El objetivo básico del artista callejero es llegar a un lugar, conocer y hacerse conocer por la población local y que ésta se integre a él. Al mismo tiempo, y desde el otro punto, el arte callejero posibilita la construcción del concepto de mundo en el lugar en donde están:

“La gente ve en la calle un español, un israelita, un chileno, un peruano, un argentino en un espectáculo en la calle. Ya no estás pensando en tu ciudad Bogotá, en tu país Colombia, sino en el continente, en el mundo. Lo que hace el artista callejero viajero, es que las cosas se ven más macro y que así no hables el mismo idioma, podes crear un espectáculo desde el lenguaje y es un lenguaje del nómada, del circo”. Io


Tal vez aquí hay una paradoja. En muchos casos no ocurre que el artista callejero se transforme inmediatamente en una parte del lugar, sino que se establece una relación entre la población y el artista, lo cual puede ser bien contradictoria. El malabarista argentino se queda argentino para el bogotano que vende en el mismo semáforo, pero para los visitantes de afuera (no solo fuera de la ciudad o el país, sino fuera de la localidad o barrio) la escena total pertenece a este lugar específico, lo que contribuye a la formación del estereotipo del lugar. Desde esta mirada, el artista extranjero puede parecer incorporado como el caso de Eshkara (artista ruso-israelita):

“A mí me llaman colombiano pero es claro que no lo soy. Pero parezco, y parezco porque me gusta. Eso quiere decir que yo soy un producto del propio mecanismo de adaptación que posee Bogotá. Soy biensito incorporado”.

■ ■ ■ ■ ■ ■ ■

Tu tarea
Transcribe de principio a fin el texto sobre el arte callejero, sin alterar ni una palabra.

Material facilitado
■ ■ ■ ■ ■ ■ ■

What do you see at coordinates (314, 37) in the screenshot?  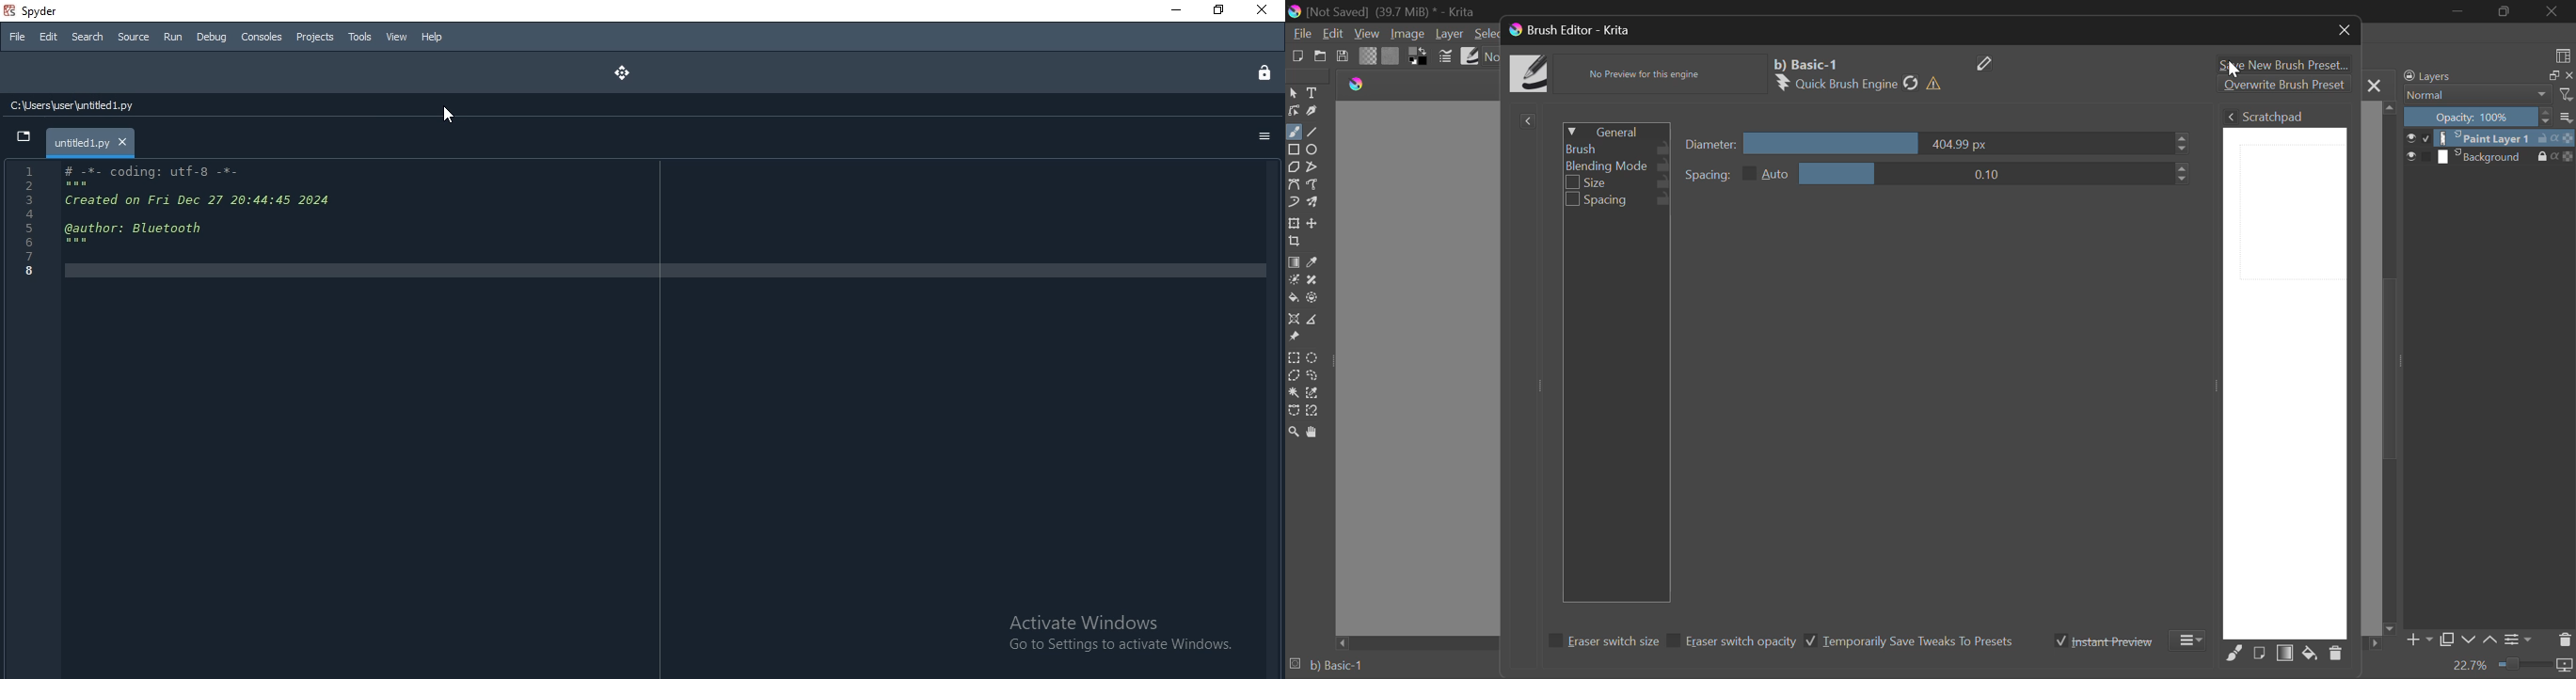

■ ■ ■ ■ ■ ■ ■

Resultado del ejercicio
El objetivo básico del artista callejero es llegar a un lugar, conocer y hacerse conocer por la población local y que ésta se integre a él. Al mismo tiempo, y desde el otro punto, el arte callejero posibilita la construcción del concepto de mundo en el lugar en donde están:

“La gente ve en la calle un español, un israelita, un chileno, un peruano, un argentino en un espectáculo en la calle. Ya no estás pensando en tu ciudad Bogotá, en tu país Colombia, sino en el continente, en el mundo. Lo que hace el artista callejero viajero, es que las cosas se ven más macro y que así no hables el mismo idioma, podes crear un espectáculo desde el lenguaje y es un lenguaje del nómada, del circo”. Io


Tal vez aquí hay una paradoja. En muchos casos no ocurre que el artista callejero se transforme inmediatamente en una parte del lugar, sino que se establece una relación entre la población y el artista, lo cual puede ser bien contradictoria. El malabarista argentino se queda argentino para el bogotano que vende en el mismo semáforo, pero para los visitantes de afuera (no solo fuera de la ciudad o el país, sino fuera de la localidad o barrio) la escena total pertenece a este lugar específico, lo que contribuye a la formación del estereotipo del lugar. Desde esta mirada, el artista extranjero puede parecer incorporado como el caso de Eshkara (artista ruso-israelita):

“A mí me llaman colombiano pero es claro que no lo soy. Pero parezco, y parezco porque me gusta. Eso quiere decir que yo soy un producto del propio mecanismo de adaptación que posee Bogotá. Soy biensito incorporado”.